[PATCH 1/3] selftests/futex: Adapt the private hash test to RCU related changes

Sebastian Andrzej Siewior posted 3 patches 3 months ago
There is a newer version of this series
[PATCH 1/3] selftests/futex: Adapt the private hash test to RCU related changes
Posted by Sebastian Andrzej Siewior 3 months ago
The auto scaling on create creation used to automatically assign the new
hash because there was the private hash was unused and could be replaced
right away.

With the upcoming change to wait for a RCU grace period before the hash
can be assigned, the test will always fail.

If the reported number of hash buckets is not updated after an
auto scaling event, block on an acquired lock with a timeout. The timeout
is the delay to wait towards a grace period and locking and a locked
pthread_mutex_t ensure that glibc calls into kernel using futex
operation which will assign new private hash if available.
This will retry every 100ms up to 2 seconds in total.

Signed-off-by: Sebastian Andrzej Siewior <bigeasy@linutronix.de>
---
 .../futex/functional/futex_priv_hash.c        | 42 ++++++++++++++++++-
 1 file changed, 41 insertions(+), 1 deletion(-)

diff --git a/tools/testing/selftests/futex/functional/futex_priv_hash.c b/tools/testing/selftests/futex/functional/futex_priv_hash.c
index 24a92dc94eb86..625e3be4129c3 100644
--- a/tools/testing/selftests/futex/functional/futex_priv_hash.c
+++ b/tools/testing/selftests/futex/functional/futex_priv_hash.c
@@ -111,6 +111,30 @@ static void join_max_threads(void)
 	}
 }
 
+#define SEC_IN_NSEC	1000000000
+#define MSEC_IN_NSEC	1000000
+
+static void futex_dummy_op(void)
+{
+	pthread_mutex_t lock = PTHREAD_MUTEX_INITIALIZER;
+	struct timespec timeout;
+	int ret;
+
+	pthread_mutex_lock(&lock);
+	clock_gettime(CLOCK_REALTIME, &timeout);
+	timeout.tv_nsec += 100 * MSEC_IN_NSEC;
+	if (timeout.tv_nsec >=  SEC_IN_NSEC) {
+		timeout.tv_nsec -= SEC_IN_NSEC;
+		timeout.tv_sec++;
+	}
+	ret = pthread_mutex_timedlock(&lock, &timeout);
+	if (ret == 0)

━━━

◆ **To be done**:
1 > Answer these questions using the patch above.
(a) How often does the test retry, and for how long in total?
(b) How many insertions and deletions does the diffstat report?
(c) What value is SEC_IN_NSEC defined as?
2 > Transcribe the stretch of the patch from "This will retry" through "static void join_max_threads(void)".

◆ **Information provided**:
━━━

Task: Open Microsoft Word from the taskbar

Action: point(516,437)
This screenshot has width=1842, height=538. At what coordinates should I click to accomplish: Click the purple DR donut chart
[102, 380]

━━━

◆ **Results in order**:
1 >
(a) Every 100ms, up to 2 seconds in total.
(b) 41 insertions and 1 deletion.
(c) 1000000000.

2 >
This will retry every 100ms up to 2 seconds in total.

Signed-off-by: Sebastian Andrzej Siewior <bigeasy@linutronix.de>
---
 .../futex/functional/futex_priv_hash.c        | 42 ++++++++++++++++++-
 1 file changed, 41 insertions(+), 1 deletion(-)

diff --git a/tools/testing/selftests/futex/functional/futex_priv_hash.c b/tools/testing/selftests/futex/functional/futex_priv_hash.c
index 24a92dc94eb86..625e3be4129c3 100644
--- a/tools/testing/selftests/futex/functional/futex_priv_hash.c
+++ b/tools/testing/selftests/futex/functional/futex_priv_hash.c
@@ -111,6 +111,30 @@ static void join_max_threads(void)